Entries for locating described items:
----
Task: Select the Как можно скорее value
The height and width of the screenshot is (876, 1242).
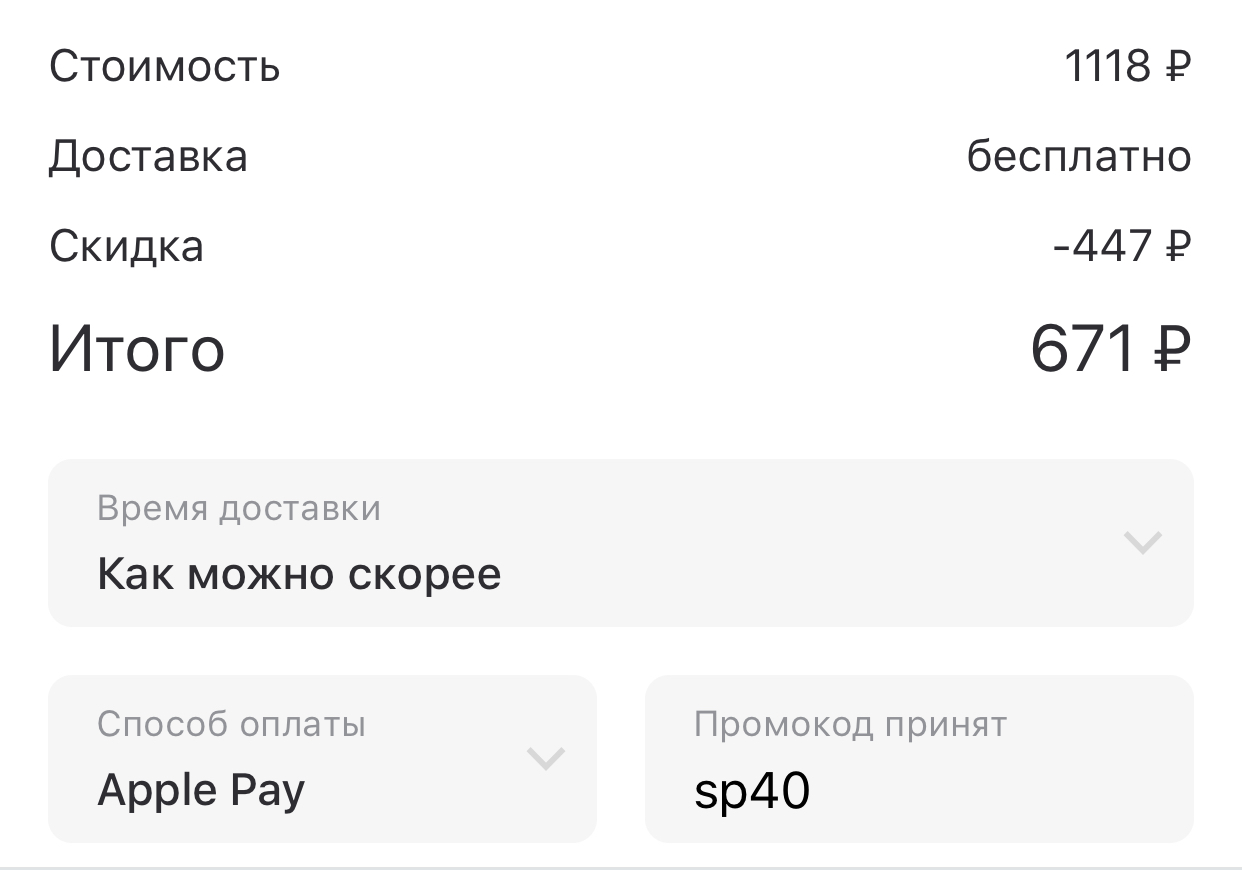Action: point(299,574)
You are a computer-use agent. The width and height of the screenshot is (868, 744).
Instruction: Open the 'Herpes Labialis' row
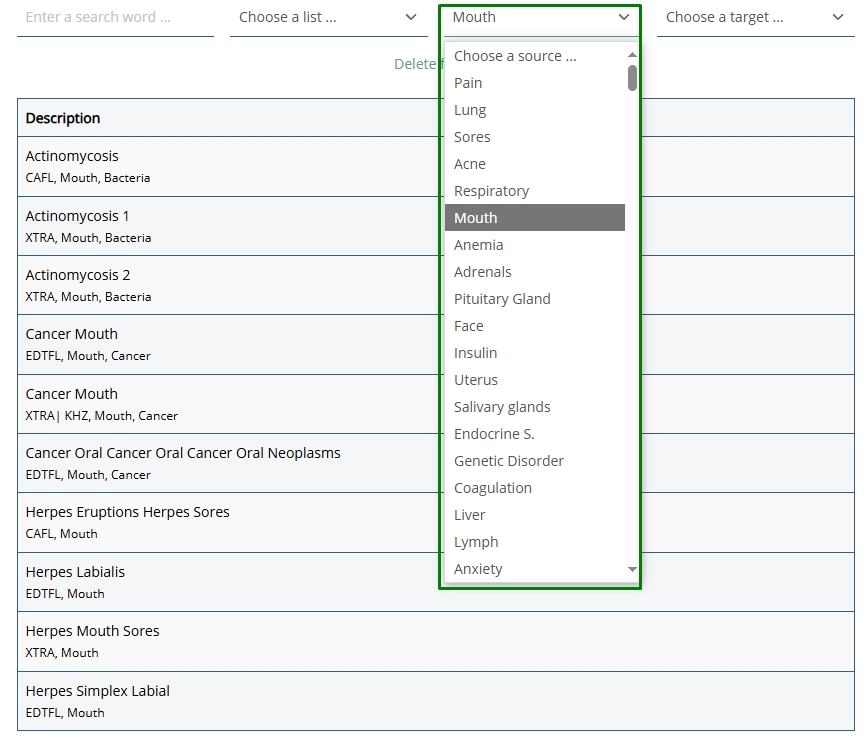(x=75, y=572)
----
Starting with the line that contains "You are a computer-use" and going on through the end of the entries, write those lines out again with "Open" switched to "Expand" and everything else kept the same. Leave the pictures out of your answer.

You are a computer-use agent. The width and height of the screenshot is (868, 744).
Instruction: Expand the 'Herpes Labialis' row
(x=75, y=572)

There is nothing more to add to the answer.